Struggling with Prayer

by: Larry Davies | Sep 9, 2012

Prayer… What is the first word that comes to your mind when you describe prayer?

 

One word for me is… struggle!

 

Prayer does not come easily or naturally for me. I continually struggle to be disciplined and patient about my prayer life.

 

But after twenty-six years of being a minister here is what I learned about prayer: Struggling with prayer eventually bears fruit. The more you struggle, the more you grow. Not struggling with prayer bears nothing. And nothing is an awful place to be.

 

So I continue to struggle with prayer. Over the years, several experiences have shaped my attitude about prayer.

 

Shortly after announcing my intent to leave the business world to become a United Methodist Minister, I was invited to participate in a class about prayer: “Can you Spend One Hour a Day with Me?” where we were challenged as the title says, to spend one hour a day with God. One hour? Every day? Impossible!!

 

Maybe, maybe not but in the midst of my struggle, I learned to more fully appreciate how much God loves and cares for me. In the midst of struggle, I learned more about the Bible and what it means. In the midst of struggle, I began to more fully realize  the depth of my sinful life and that God continually forgives me and offers me hope. In the midst of struggle, I began to feel peace in the midst of strife.

 

  • Struggling with prayer eventually bears fruit. The more you struggle, the more you grow. 
  • Not struggling with prayer bears nothing. And nothing is an awful place to be.

 

Several years later, a group of men at the church I served decided to meet every Sunday morning to strengthen each other through prayer and encouragement. They made a covenant about many areas of their lives but one part of the Covenant was to pray their pastor, before, during and after each worship service. I did not ask for them to pray for me but they were determined to follow through because they felt this was one way they could support each other, support their church and deepen their own relationship with God.

 

They were right. As a pastor, I was humbled and empowered each and every Sunday morning from that day on. I’m convinced that these men’s decision to pray for their pastor and their church in a bold new way, played a significant part in the ministry miracles that followed.

 

Years before I arrived, a group of women at another church formed a prayer group that met each week to pray for the future of their church. Shortly after the group was formed there was an opportunity to purchase land bordering church property. This land had been made available before but turned down. Not this time. Risks were taken, land was purchased and new ministries were formed.

 

Struggling with prayer eventually bears fruit. The more you struggle, the more you grow. Not struggling with prayer bears nothing. And nothing is an awful place to be.

 

Several years ago, like many pastors, I preached on “Prayer of Jabez” a book by Bruce Wilkinson about a virtually unknown Bible character named Jabez and a prayer found in 1 Chronicles. “Oh, that You would bless me indeed and enlarge my territory that Your hand would be with me and that You would keep me from evil, that I may not cause pain!”

 

Small groups were formed throughout the church to study the prayer and more specifically, how to ask God to “enlarge our territory.” One example of God’s answer came within months when we began sharing facilities with an African American church destroyed by a tornado. The relationship forged between our two congregations, white, black, Baptist and Methodist created unique ministry experiences and resulted in one church along with the help of the community building for another church a new facility.

 

Struggling with prayer eventually bears fruit.

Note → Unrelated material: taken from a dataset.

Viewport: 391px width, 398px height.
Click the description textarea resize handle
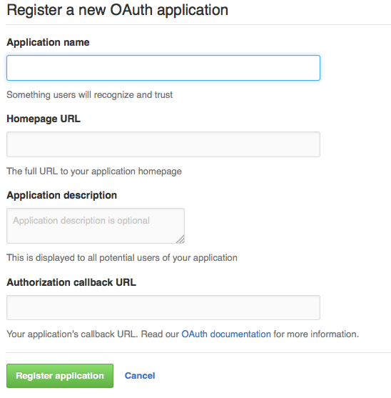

The more you struggle, the more you grow. 

Not struggling with prayer bears nothing.

And nothing is an awful place to be.

 

In John 15:4, Jesus tells the disciples, “Live in me. Make your home in me just as I do in you. In the same way that a branch can’t bear grapes by itself but only by being joined to the vine, you can’t bear fruit unless you are joined with me.”

 

For me, this is a beautiful description of prayer:

 

  • Live in me. Make your home in me just as I do in you.
  • A branch can’t bear grapes by itself but must be joined to the vine.
  • You can’t bear fruit by yourself unless you are joined with me.

 

Struggling with prayer eventually bears fruit. The more you struggle, the more you grow. 

 

Not struggling with prayer bears nothing. And nothing is an awful place to be.